- **ASSIGNMENT**:
Starting at the line that contains "Viewport: 1144px width, 851px", reproduce every line through the end of the entries below, with no pictures in the copy.

- **RECORDS FOR THIS EXERCISE**:
'''

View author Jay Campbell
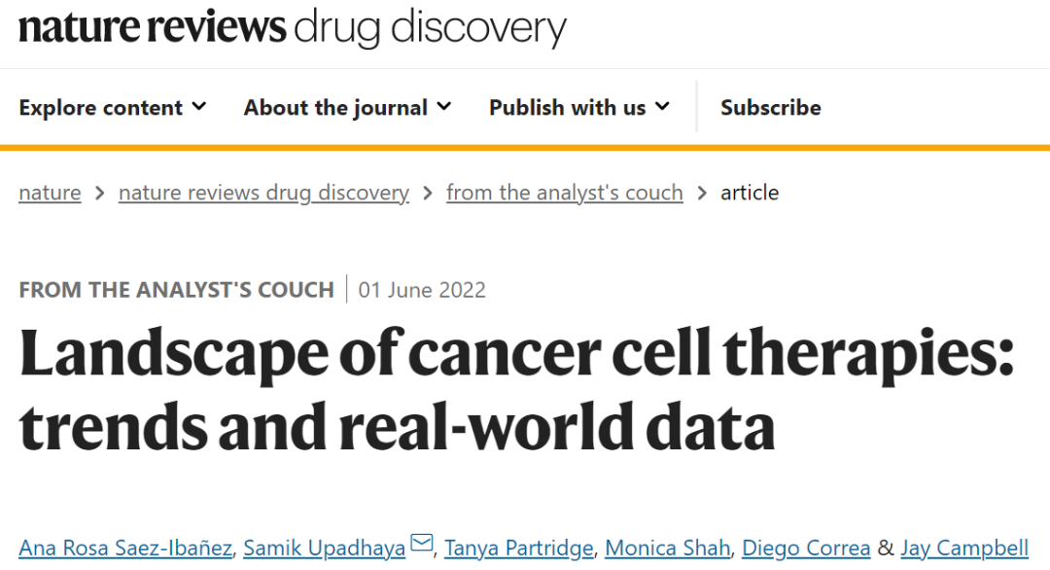Viewport: 1050px width, 570px height. point(964,548)
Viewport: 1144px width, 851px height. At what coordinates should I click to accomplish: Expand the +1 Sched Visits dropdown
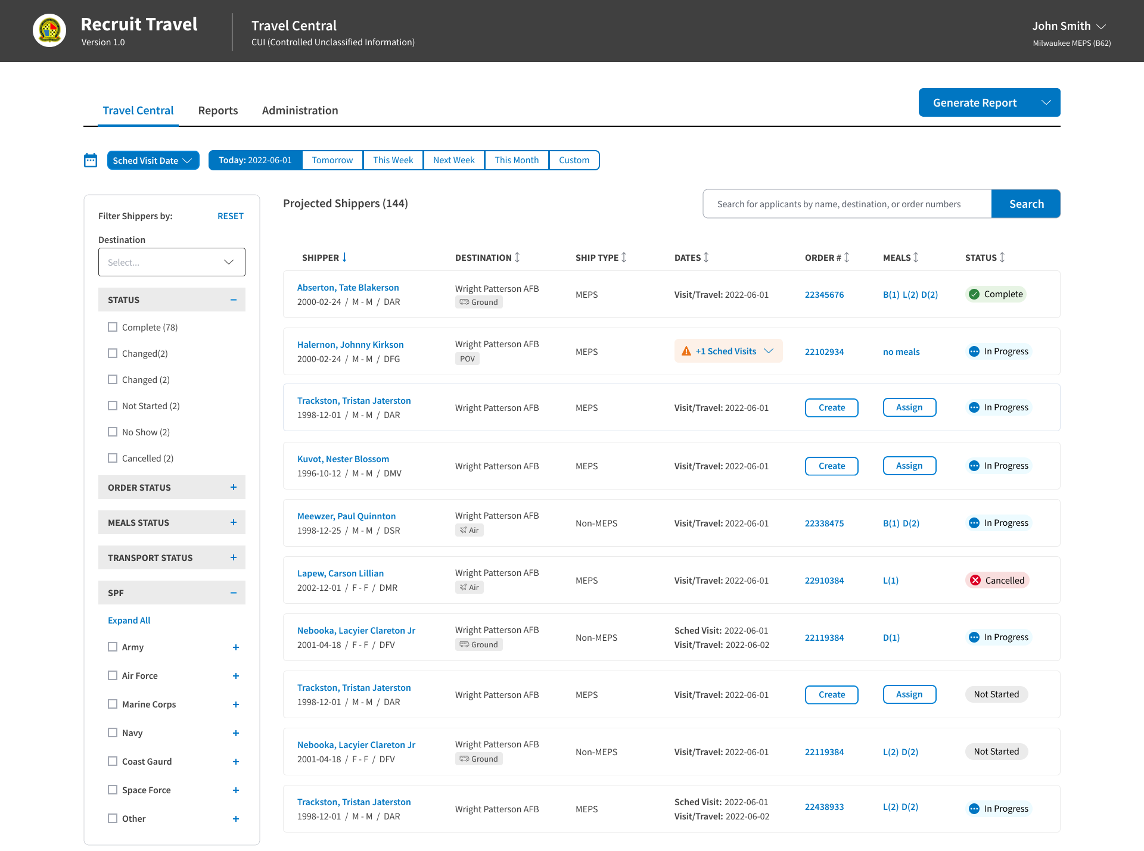click(x=728, y=351)
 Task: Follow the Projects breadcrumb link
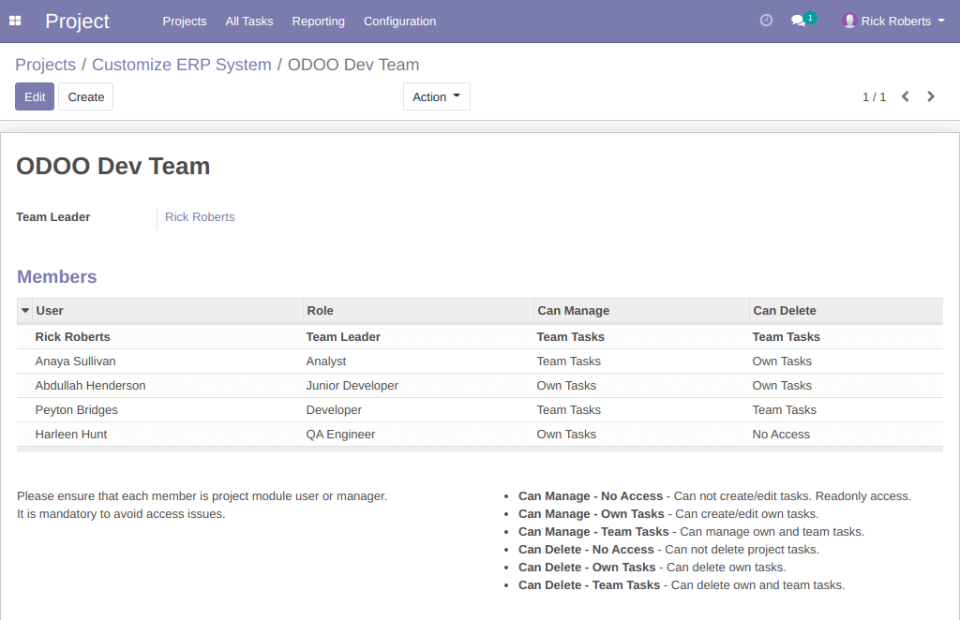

'''

- **EXERCISE RESPONSE**:
Viewport: 1144px width, 851px height. At what coordinates should I click to accomplish: Expand the +1 Sched Visits dropdown
click(x=728, y=351)
 Task: Follow the Projects breadcrumb link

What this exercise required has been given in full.